De lá para cá, algumas coisas mudaram. Se a presidência de Bolsonaro e a continuidade da pandemia de covid-19 foram alguns dos motivos que levaram o Planet Hemp ao retorno, a transição de governo em 2023 até aponta para um lado mais afim com o que a banda prega, mas eles mesmos dizem que isso está longe de ser a solução final.
Não queria que continuasse essa desgraça, desgraceira desse governo fascista bizarro. Mais quatro anos disso aí e acabava o Brasil.

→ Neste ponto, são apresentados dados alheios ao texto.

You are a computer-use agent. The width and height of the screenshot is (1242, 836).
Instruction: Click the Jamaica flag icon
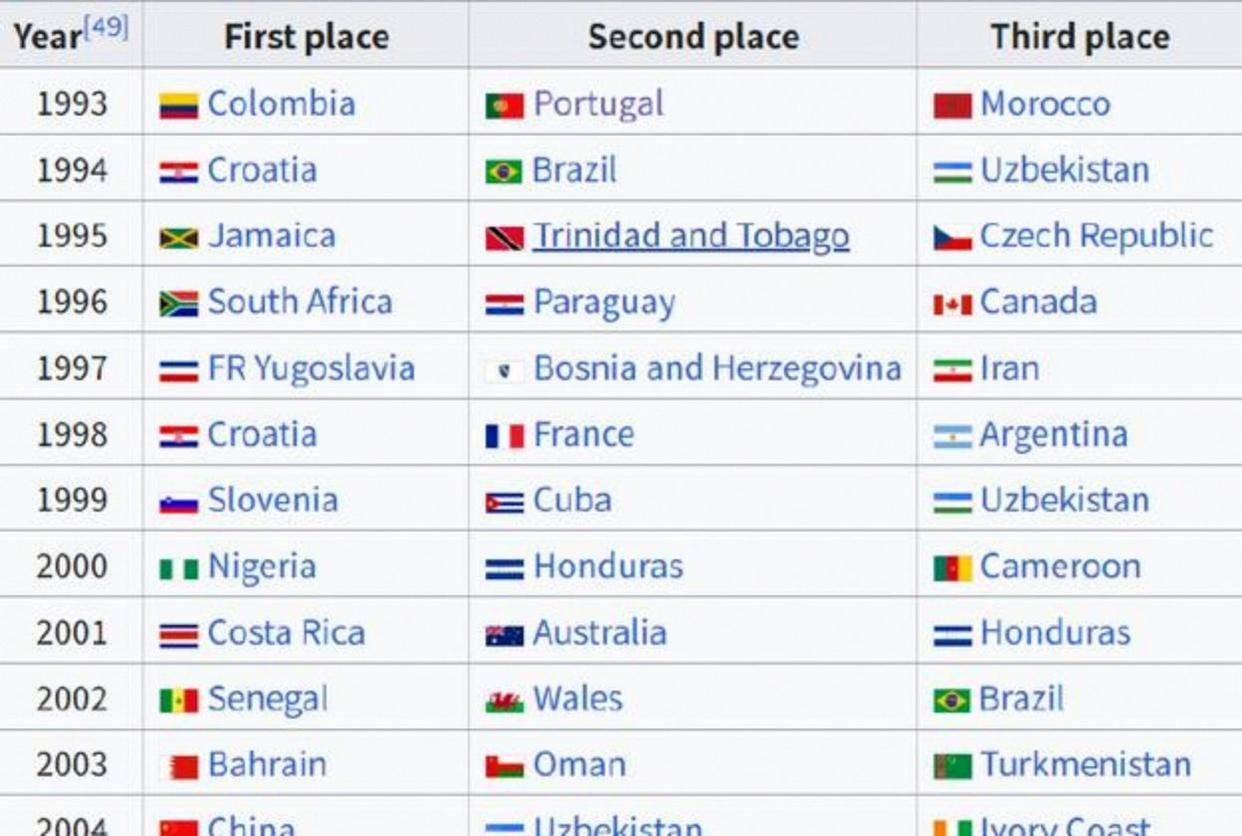pos(178,238)
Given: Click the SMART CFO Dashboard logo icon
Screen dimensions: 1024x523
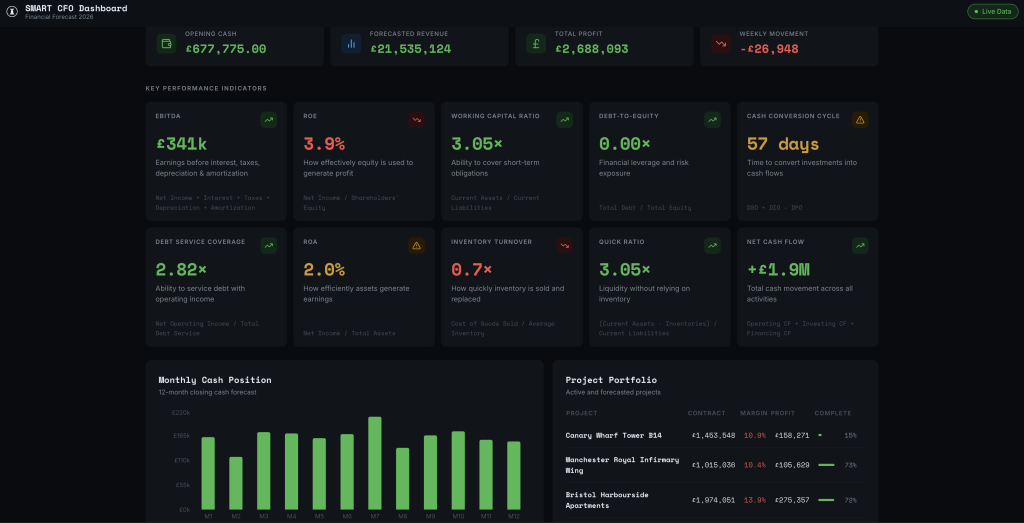Looking at the screenshot, I should [12, 11].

BNegão, sobre o Planet Hemp lançar 'Jardineiros' antes do segundo turno das eleições presidenciais em 2022
"A gente se meteu nessa conscientemente, mas o Brasil é uma treta de séculos que não vai ser resolvida em três, quatro meses. Nem em quatro anos, nem em dez anos", continua. "O negócio é sempre caminhar, devagarinho, no meio da confusão toda."

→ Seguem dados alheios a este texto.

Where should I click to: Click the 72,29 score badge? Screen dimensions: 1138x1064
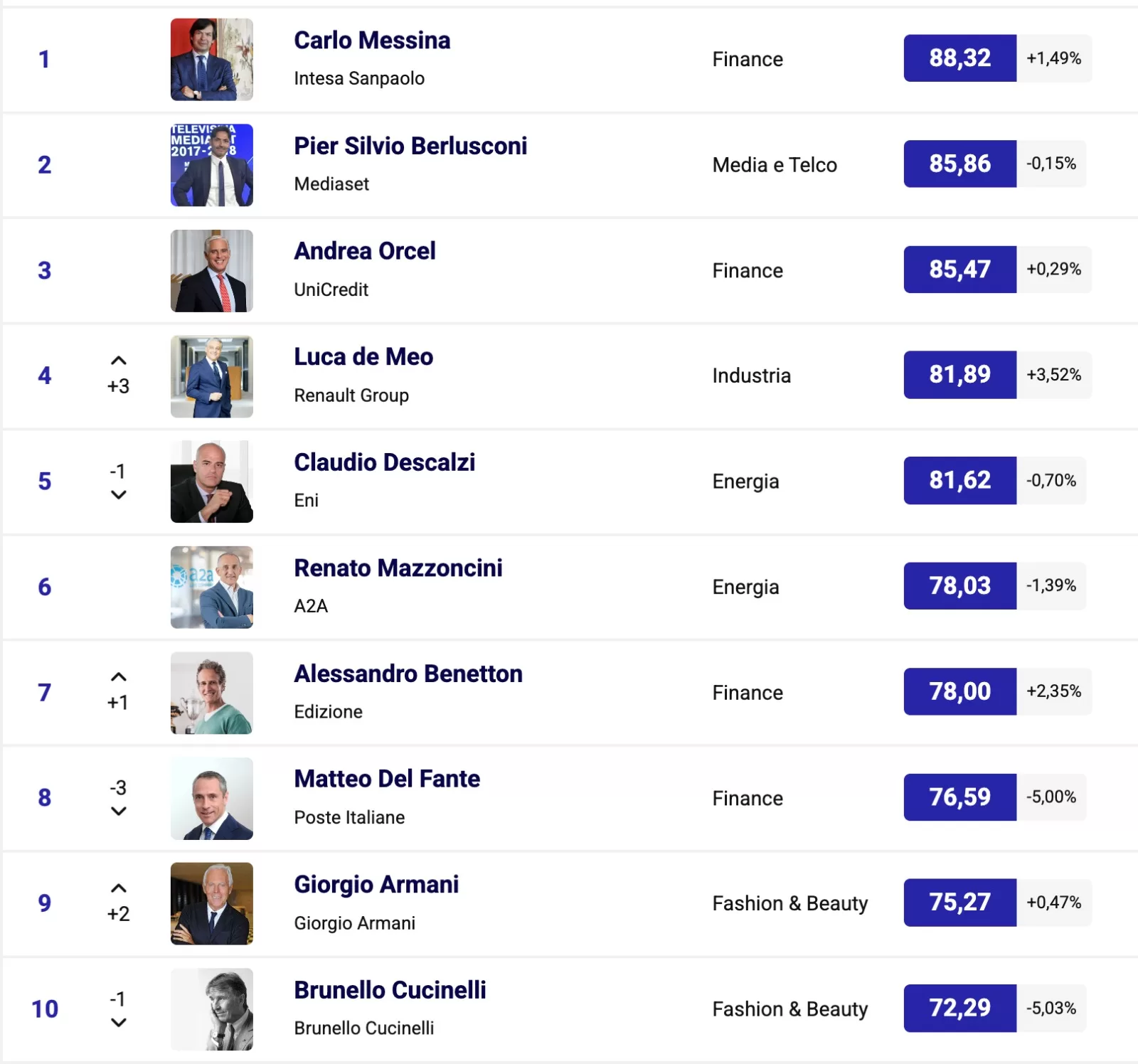pos(959,1008)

A ideia original de começar o disco era uma pessoa que foi dormir na época que a gente lançou o último disco, em 2000, acordando em 2022 e falando: 'Caralho, que porra é essa?'
Marcelo D2, sobre o disco 'Jardineiros' e o hiato do Planet Hemp
"É uma coisa tipo aqueles joguinhos. Avance 20 casas, volte 180 mil casas e fique esperando quatro anos", completa BNegão, exemplificando o sentimento que tomou conta durante o governo Bolsonaro.
Para o lançamento de "A Colheita", ainda que poucos meses depois de "Jardineiros", D2 explica que foi necessário ter o tempo da banda. As novas composições são algumas das que não ficaram prontas a tempo no ano passado. Havia um tempo necessário para elas crescerem, amadurecerem e serem colhidas.
"A gente quer fazer as coisas do jeito que a gente acha que tem que ser feita, bem direitinho", justifica Marcelo.
A gente tem que trabalhar com uma gravadora que entende isso, que está do nosso lado, apoiando a gente. Ao invés de ser a banda do verão, a gente quer ser a banda das décadas.
Marcelo D2
Das rádios ao TikTok, a lógica pouco muda
Em 3 décadas de estrada, o Planet Hemp presenciou grandes mudanças no mercado fonográfico, agora enfrenta a lógica de algoritmos e trends de vídeos curtos do TikTok. Diante dessa nova métrica da comercialização, D2 e BNegão não se intimidam —e também não se deixam levar pelas tendências.
"Na lógica do mercado é a mesma coisa: saber trabalhar", reflete D2 sobre a transição das rádios às redes sociais. "Tem dois lados disso tudo, entretenimento e arte. No nosso caso, gostamos de ter equilíbrio. Tem gente que só quer arte e tem outras que só querem entretenimento."
Para ele, a lógica das redes sociais tem suas vantagens. "Antigamente, você tinha que furar uma bolha muito maior. Na época do punch rap do primeiro disco, a gente tinha que tocar com a Daniela Mercury, que é do axé, e eram coisas completamente diferentes, Hoje, acredito que dentro desses nichos a gente consegue alcançar um público que é nosso."
BNegão vai além ao contar que o Planet Hemp sofreu muita resistência, mas os momentos têm seus prós e contras.
As rádios não queriam tocar porque estavam apavoradas com o conteúdo das letras e o som pesado. E a MTV, que era a grande saída fora das rádios, só tocava depois da meia-noite.
BNegão sobre a trajetória do Planet Hemp
"Já teve um monte de treta. A parada antes acabava sendo mais artística, a gente viajava no videoclipe e, hoje, não há mais a cultura do videoclipe tão forte. Mas a gente vai metendo bronca. Estamos nessa missão de fazer um lance consistente, que fique, mesmo no meio dessa confusão de tiktokers e afins", completa.
"Cada geração tem a sua parada, e essas ferramentas são superválidas para o momento. É diferente tocar na rádio e tocar no videoclipe e, hoje, com TikTok, Reels, tudo é válido e vai muito da criatividade", finaliza D2.